I'm not a math person at all and I realize that this might be obvious, I'm trying to increase my awareness about it, so please excuse me if the question is too basic. Also excuse my lack of formatting in expressing my ideas, any tip or correction would be appreciated.

If you square the elements of a sequence of natural numbers $(1, 2, 3, 4,...)$ you respectively get $1,4,9,16,...$ If you calculate the difference between each consecutive element, you get $3,5,7, ...:$

This list of differences would always be composed of odd numbers. Why?

Also, why does it 'grows' linearly, increased by $2$ on every step?

Thanks.

Answer 1

If $n\in\Bbb N$, then $(n+1)^2-n^2=2n+1$, which is an odd number. Actually, every positive odd number (other than $1$) can be obtained by this process.

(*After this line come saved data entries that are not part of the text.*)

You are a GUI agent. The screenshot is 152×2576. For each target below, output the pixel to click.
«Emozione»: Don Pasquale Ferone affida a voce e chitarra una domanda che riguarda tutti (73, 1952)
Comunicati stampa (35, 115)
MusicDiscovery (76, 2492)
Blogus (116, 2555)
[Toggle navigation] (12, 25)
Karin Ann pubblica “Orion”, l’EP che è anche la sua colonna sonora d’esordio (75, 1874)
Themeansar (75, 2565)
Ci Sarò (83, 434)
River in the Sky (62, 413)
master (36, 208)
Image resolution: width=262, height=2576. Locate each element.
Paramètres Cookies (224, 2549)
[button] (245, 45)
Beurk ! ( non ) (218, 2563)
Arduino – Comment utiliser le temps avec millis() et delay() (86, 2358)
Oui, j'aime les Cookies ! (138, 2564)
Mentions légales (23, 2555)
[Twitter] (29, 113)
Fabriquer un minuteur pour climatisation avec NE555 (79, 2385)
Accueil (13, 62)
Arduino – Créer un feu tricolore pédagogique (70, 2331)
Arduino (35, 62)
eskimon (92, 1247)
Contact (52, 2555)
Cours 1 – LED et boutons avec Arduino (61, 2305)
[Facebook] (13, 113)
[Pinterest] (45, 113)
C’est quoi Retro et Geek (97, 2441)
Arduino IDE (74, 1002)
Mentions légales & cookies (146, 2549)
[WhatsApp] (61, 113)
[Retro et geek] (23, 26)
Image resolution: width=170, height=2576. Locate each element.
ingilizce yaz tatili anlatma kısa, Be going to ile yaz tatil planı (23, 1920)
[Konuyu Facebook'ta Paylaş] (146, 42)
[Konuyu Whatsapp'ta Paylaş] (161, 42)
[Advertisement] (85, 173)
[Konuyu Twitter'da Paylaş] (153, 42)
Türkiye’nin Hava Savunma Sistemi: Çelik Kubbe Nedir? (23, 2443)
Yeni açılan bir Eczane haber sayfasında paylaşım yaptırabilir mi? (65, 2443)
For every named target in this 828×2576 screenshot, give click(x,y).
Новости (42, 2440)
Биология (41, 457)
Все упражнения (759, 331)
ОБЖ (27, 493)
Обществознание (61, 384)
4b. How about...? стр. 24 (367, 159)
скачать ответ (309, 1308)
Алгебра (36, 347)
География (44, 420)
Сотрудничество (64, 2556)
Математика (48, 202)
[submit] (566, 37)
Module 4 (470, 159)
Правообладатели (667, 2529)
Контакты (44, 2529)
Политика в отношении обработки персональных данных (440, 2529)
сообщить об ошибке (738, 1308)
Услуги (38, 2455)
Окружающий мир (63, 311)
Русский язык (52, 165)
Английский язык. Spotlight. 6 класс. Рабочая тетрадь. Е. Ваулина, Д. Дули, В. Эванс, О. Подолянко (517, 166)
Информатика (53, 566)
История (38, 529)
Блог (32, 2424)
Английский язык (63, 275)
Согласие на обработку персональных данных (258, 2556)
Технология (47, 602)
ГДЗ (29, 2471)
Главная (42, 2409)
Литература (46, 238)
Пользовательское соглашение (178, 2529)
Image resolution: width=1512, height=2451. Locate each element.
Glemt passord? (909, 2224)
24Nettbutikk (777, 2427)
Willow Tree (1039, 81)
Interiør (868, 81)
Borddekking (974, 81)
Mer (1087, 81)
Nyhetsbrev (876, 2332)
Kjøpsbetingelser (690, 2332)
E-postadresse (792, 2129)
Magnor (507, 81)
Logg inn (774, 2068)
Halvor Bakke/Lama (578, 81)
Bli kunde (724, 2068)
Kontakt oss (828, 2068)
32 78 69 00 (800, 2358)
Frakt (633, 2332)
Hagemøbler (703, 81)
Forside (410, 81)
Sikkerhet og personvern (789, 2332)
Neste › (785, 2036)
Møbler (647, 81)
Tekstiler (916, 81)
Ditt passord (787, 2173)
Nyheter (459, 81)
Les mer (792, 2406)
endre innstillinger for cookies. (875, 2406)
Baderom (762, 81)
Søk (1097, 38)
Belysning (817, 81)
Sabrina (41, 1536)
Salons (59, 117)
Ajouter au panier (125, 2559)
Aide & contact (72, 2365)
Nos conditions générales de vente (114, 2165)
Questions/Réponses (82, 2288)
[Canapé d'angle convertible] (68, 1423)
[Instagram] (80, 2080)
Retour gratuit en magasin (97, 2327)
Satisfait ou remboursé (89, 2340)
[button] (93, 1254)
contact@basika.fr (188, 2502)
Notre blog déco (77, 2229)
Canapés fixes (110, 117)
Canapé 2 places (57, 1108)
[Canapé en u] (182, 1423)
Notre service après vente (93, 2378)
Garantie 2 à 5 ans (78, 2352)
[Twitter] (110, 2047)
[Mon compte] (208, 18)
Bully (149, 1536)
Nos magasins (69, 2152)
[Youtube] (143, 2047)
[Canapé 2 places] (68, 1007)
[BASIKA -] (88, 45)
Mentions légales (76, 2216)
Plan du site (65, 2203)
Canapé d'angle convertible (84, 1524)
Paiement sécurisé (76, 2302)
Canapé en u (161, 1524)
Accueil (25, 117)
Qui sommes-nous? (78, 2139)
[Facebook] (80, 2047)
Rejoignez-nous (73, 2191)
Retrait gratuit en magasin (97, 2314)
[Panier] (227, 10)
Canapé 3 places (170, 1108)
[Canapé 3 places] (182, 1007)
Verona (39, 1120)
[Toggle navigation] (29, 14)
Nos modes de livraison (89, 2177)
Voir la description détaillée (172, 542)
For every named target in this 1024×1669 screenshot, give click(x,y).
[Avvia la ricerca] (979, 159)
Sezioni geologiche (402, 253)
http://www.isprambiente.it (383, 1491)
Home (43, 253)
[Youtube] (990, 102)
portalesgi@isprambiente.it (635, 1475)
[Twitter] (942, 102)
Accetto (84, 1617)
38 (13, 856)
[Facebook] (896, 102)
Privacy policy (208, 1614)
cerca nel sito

Besides, the sequence $(2n+1)_{n\in\Bbb N}$ grows linearly.

Answer 2

Here is a well known proof without words:

https://steemit.com/math/@ertwro/math-proofs-without-words-visually

Answer 3

When you square an even number, you are effectively adding up an even number of even number of times, which always results in an even number (eg. $4^2 = 4+4+4+4$). When you square an odd number, you are adding up an odd number an odd number of times, which always results in an odd number (e.g. $3^2 = 3+3+3$). The squares of even and odd numbers are also even and odd, and since even and odd numbers alternate, their squares and will also alternate being even or odd. The difference in consecutive squares must therefore be odd, since we can only change the parity of the square by adding an odd number (if $X^2$ is odd then $(X+1)^2$ is even, so the difference must be odd, and the same result is true if $X^2$ is even and $(X+1)^2$ is odd).

As for why the difference grows linearly, consider drawing a grid to represent a squared number like 3x3. To get to the next squared number, you need to add another row and column of squares - as you extend up and to the right, you'll need exactly 2 more squares than you needed last time. Below, the orange squares represent "what you added last time", while the green squares represent the extra 2 squares responsible for the growth in the difference of squares. To get to the next squared number, you always add "what you added last time" plus 2, resulting in the linear growth in the difference of consecutive squares.